Information supplied:
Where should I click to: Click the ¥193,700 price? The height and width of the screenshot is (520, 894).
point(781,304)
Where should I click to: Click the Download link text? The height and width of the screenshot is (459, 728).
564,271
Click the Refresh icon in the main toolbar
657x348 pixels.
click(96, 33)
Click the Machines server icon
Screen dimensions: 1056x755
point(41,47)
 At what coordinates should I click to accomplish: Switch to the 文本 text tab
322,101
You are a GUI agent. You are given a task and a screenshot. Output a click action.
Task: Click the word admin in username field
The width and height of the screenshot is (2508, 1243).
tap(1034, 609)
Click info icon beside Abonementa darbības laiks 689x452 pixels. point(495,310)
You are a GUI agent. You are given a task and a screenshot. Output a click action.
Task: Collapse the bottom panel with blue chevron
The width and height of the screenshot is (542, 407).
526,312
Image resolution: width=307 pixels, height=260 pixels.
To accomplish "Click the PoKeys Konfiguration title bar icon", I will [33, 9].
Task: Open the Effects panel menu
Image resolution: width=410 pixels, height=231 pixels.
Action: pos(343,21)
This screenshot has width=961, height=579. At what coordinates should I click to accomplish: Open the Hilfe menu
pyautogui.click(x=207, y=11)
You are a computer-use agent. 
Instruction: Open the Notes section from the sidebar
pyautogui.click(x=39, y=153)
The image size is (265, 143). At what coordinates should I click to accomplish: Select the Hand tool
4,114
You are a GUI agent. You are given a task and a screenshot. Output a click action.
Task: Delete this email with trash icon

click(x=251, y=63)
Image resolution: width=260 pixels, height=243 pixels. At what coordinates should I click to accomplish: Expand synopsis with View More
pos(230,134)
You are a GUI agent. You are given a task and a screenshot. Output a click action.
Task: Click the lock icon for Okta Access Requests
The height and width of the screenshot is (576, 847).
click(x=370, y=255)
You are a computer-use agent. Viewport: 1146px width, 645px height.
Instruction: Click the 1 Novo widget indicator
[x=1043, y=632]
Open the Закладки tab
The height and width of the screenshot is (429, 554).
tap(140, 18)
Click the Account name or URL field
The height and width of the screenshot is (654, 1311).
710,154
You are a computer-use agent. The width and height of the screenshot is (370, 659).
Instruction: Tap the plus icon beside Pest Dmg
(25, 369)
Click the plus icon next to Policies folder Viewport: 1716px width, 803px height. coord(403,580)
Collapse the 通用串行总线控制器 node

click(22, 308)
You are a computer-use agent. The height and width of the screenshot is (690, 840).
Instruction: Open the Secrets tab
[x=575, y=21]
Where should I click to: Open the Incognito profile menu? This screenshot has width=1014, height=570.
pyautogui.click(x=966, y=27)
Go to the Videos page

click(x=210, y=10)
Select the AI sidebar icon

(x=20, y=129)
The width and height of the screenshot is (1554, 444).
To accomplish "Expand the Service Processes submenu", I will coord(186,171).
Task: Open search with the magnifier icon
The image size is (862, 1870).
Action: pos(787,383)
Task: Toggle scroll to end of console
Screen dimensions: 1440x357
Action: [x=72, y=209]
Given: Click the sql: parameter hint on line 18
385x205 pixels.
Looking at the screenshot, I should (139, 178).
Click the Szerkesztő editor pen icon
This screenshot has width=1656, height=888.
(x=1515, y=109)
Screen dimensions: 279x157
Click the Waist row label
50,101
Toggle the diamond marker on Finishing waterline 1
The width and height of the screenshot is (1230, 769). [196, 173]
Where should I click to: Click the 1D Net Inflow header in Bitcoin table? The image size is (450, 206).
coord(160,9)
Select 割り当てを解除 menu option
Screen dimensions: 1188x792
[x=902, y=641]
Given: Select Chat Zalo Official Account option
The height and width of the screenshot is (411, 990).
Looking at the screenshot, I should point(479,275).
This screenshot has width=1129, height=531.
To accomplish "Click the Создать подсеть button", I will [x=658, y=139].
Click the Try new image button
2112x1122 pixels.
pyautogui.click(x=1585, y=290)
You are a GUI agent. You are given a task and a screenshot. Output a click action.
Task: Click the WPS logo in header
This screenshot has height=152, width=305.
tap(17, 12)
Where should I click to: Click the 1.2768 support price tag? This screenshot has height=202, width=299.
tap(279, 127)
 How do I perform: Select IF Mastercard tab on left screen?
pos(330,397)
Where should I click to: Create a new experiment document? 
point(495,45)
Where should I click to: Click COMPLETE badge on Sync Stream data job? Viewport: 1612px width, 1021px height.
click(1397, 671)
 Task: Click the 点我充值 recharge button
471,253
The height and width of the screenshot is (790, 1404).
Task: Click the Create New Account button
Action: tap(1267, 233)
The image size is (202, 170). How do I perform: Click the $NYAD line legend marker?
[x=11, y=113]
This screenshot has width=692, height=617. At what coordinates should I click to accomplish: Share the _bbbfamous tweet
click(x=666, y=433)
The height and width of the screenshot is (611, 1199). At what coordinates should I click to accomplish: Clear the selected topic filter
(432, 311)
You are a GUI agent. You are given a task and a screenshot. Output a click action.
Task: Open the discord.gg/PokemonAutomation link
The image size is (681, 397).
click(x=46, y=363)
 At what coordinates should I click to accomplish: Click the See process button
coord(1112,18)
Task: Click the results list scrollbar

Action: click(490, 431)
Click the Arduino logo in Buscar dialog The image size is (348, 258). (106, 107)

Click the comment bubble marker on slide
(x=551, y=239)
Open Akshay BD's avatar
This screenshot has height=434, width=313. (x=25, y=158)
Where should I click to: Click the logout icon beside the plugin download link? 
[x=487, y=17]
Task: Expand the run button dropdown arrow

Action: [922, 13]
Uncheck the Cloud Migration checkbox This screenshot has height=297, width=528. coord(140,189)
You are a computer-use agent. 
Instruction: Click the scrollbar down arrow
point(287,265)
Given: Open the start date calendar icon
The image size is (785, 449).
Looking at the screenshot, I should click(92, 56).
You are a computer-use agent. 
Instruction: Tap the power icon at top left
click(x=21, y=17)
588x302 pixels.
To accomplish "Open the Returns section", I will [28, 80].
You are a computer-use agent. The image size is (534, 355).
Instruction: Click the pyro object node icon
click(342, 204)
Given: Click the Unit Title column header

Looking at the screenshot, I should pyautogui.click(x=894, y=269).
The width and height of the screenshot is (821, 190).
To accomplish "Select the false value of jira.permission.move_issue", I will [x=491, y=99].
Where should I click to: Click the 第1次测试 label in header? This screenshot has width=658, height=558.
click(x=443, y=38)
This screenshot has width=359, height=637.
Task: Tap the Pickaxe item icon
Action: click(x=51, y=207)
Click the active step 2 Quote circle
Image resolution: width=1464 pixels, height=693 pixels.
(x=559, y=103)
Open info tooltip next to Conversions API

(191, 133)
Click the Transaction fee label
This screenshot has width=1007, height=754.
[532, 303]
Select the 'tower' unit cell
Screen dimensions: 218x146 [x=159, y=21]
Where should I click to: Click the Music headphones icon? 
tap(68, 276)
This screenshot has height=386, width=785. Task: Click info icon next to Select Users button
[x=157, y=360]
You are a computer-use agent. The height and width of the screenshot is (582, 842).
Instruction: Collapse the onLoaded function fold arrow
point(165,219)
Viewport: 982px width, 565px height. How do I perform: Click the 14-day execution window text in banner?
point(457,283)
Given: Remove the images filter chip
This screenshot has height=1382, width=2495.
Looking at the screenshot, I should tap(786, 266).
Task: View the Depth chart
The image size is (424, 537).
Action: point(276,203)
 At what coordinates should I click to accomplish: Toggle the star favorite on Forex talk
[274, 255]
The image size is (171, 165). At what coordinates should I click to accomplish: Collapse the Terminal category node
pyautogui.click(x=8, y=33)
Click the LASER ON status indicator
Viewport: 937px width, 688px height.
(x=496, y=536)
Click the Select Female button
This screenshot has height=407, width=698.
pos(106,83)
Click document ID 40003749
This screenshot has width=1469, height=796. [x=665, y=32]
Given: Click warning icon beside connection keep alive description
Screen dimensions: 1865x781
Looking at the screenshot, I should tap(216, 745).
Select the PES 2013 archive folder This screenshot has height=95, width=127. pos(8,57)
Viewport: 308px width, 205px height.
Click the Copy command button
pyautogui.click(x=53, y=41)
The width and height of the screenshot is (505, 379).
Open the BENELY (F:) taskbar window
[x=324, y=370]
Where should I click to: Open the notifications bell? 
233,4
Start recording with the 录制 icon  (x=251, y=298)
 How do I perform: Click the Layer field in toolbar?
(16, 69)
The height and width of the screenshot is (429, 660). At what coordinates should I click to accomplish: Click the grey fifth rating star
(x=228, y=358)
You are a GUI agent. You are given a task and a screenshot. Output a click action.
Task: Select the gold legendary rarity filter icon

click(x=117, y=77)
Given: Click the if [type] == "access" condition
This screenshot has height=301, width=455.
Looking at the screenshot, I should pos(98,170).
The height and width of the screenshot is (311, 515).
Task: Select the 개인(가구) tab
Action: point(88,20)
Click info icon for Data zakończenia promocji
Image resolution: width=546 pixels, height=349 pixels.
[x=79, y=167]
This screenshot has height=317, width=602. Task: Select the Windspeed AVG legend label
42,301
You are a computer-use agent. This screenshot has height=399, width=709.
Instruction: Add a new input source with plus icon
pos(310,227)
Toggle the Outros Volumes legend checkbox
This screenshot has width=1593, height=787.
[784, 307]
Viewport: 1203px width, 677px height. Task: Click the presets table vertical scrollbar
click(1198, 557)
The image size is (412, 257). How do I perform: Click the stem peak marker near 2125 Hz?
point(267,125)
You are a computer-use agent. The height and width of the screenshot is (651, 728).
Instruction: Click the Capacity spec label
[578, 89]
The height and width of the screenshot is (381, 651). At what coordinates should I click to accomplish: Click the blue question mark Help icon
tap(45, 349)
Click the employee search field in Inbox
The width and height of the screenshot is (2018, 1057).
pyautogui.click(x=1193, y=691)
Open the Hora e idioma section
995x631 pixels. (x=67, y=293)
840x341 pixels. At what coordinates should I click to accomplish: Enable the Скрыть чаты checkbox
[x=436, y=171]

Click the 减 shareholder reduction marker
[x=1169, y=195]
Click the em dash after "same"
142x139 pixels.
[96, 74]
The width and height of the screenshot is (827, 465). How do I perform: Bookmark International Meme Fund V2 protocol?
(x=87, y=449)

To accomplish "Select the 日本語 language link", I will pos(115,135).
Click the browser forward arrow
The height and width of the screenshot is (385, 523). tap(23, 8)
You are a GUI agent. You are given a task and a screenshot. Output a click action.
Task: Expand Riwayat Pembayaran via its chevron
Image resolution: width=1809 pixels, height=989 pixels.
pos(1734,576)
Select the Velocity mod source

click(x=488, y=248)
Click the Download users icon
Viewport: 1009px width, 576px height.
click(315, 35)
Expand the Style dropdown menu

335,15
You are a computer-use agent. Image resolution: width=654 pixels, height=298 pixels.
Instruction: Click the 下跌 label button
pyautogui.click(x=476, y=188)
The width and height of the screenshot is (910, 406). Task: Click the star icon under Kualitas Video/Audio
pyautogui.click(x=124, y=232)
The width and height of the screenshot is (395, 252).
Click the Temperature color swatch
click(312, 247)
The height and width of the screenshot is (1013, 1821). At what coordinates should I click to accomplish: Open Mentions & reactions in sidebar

To do:
Format the lines from the one containing "Where should I click to: Click the Music" through the one containing "This screenshot has width=1469, height=796.", both included, as a Markdown table with the columns Row and Line. Number the rows in order, and leave out any blank lines.

Output below:
| Row | Line |
|---|---|
| 1 | Where should I click to: Click the Music headphones icon?  |
| 2 | tap(68, 276) |
| 3 | This screenshot has height=386, width=785. Task: Click info icon next to Select Users button |
| 4 | [x=157, y=360] |
| 5 | You are a computer-use agent. The height and width of the screenshot is (582, 842). |
| 6 | Instruction: Collapse the onLoaded function fold arrow |
| 7 | point(165,219) |
| 8 | Viewport: 982px width, 565px height. How do I perform: Click the 14-day execution window text in banner? |
| 9 | point(457,283) |
| 10 | Given: Remove the images filter chip |
| 11 | This screenshot has height=1382, width=2495. |
| 12 | Looking at the screenshot, I should tap(786, 266). |
| 13 | Task: View the Depth chart |
| 14 | The image size is (424, 537). |
| 15 | Action: point(276,203) |
| 16 |  At what coordinates should I click to accomplish: Toggle the star favorite on Forex talk |
| 17 | [274, 255] |
| 18 | The image size is (171, 165). At what coordinates should I click to accomplish: Collapse the Terminal category node |
| 19 | pyautogui.click(x=8, y=33) |
| 20 | Click the LASER ON status indicator |
| 21 | Viewport: 937px width, 688px height. |
| 22 | (x=496, y=536) |
| 23 | Click the Select Female button |
| 24 | This screenshot has height=407, width=698. |
| 25 | pos(106,83) |
| 26 | Click document ID 40003749 |
| 27 | This screenshot has width=1469, height=796. [x=665, y=32] |